◆ **WORK REQUIRED**
Only an exact copy of the records, from the line with "The image size" through the last line, is wanted.

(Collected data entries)

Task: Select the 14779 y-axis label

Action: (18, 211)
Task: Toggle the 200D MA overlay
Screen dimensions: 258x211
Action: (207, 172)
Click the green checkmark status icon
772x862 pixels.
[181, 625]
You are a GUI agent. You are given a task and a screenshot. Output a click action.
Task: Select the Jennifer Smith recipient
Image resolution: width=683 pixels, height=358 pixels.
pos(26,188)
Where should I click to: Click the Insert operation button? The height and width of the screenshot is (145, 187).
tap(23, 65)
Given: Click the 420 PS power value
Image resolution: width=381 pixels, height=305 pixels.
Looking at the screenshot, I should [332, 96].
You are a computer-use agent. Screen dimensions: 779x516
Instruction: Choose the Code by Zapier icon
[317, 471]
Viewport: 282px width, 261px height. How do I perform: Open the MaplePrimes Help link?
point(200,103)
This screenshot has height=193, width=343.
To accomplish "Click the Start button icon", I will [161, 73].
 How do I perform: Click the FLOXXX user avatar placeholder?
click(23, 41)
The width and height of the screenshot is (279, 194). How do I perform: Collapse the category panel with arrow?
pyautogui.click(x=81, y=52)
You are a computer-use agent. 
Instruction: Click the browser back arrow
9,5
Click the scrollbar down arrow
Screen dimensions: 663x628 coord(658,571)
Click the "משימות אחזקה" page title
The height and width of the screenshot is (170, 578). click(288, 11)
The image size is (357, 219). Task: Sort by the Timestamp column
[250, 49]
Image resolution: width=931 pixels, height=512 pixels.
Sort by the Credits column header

◆ **TASK RESPONSE**
The image size is (357, 219). Task: Sort by the Timestamp column
[250, 49]
Image resolution: width=931 pixels, height=512 pixels.
Sort by the Credits column header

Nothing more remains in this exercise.